The vagabond butterflyfish (Chaetodon vagabundus), also known as the crisscross butterflyfish, is a species of marine ray-finned fish, a butterflyfish belonging to the family Chaetodontidae. It is found in the Indo-Pacific region.

==Description==
The vagabond butterflyfish has a whitish body which is marked with two series of thin dark diagonal lines perpendicular to each other, forming a chevron pattern. There is also a wide black vertical band running through the eye and a second band running through the caudal peduncle and a third on the centre of the caudal fin. There are very thin orange horizontal lines over the forehead. The juveniles have a black dot on the soft-rayed part of their dorsal fin, near the posterior end. The dorsal fin contains 13 spines and 23-25 soft rays while the anal fin contains 3 spines and 19-22 soft rays. This species grows to a maximum total length of 23 cm although a more typical length would be 15 cm.

==Distribution==
The vagabond butterflyfish is found in the Indian and Pacific Oceans. It occurs from the eastern coast of Africa, where it is found from Socotra to KwaZulu-Natal in South Africa; across the Indian Ocean east as far as the Line and Gambier Islands in Polynesia, north to southern Japan and south to New South Wales and Rapa Iti.

==Habitat and biology==
The vagabond butterflyfish is found in reef areas including coastal reef flats within the reef, lagoons and more exposed outer reef slopes.
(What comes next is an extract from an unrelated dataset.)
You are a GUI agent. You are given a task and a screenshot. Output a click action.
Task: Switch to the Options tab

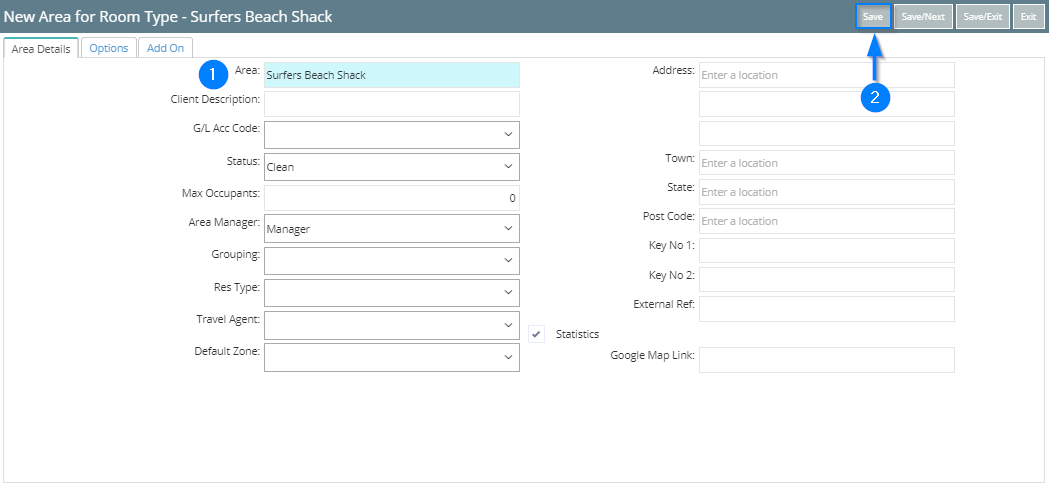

It can tolerate a variety of environmental conditions, such as turbid waters and freshwater plumes in the vicinity of the mouths of streams. They are omnivorous, known to feed on algae, coral polyps, crustaceans and worms. These oviparous, monogamous fish form stable pairs with both pair members jointly defending a feeding territory against other pairs. However they often accompany other species without being aggressive. By the standards of their genus, they are easily maintained in tanks.

==Systematics==
The vagabond butterflyfish was first formally described in 1758 by Carl Linnaeus in the 10th edition of his Systema Naturae. It belongs to the large subgenus Rabdophorus which might warrant recognition as a distinct genus. In this group, it almost certainly is a rather close relative of the threadfin butterflyfish (C. auriga) and the Indian vagabond butterflyfish (C. decussatus). The latter might be closer to the threadfin butterflyfish; as C. vagabundus has yielded abnormal mtDNA 12S rRNA sequence data this is hard to say however. The C. auriga species group shares the characteristic pattern of two areas of ascending and descending oblique lines; species differ conspicuously in hindpart coloration.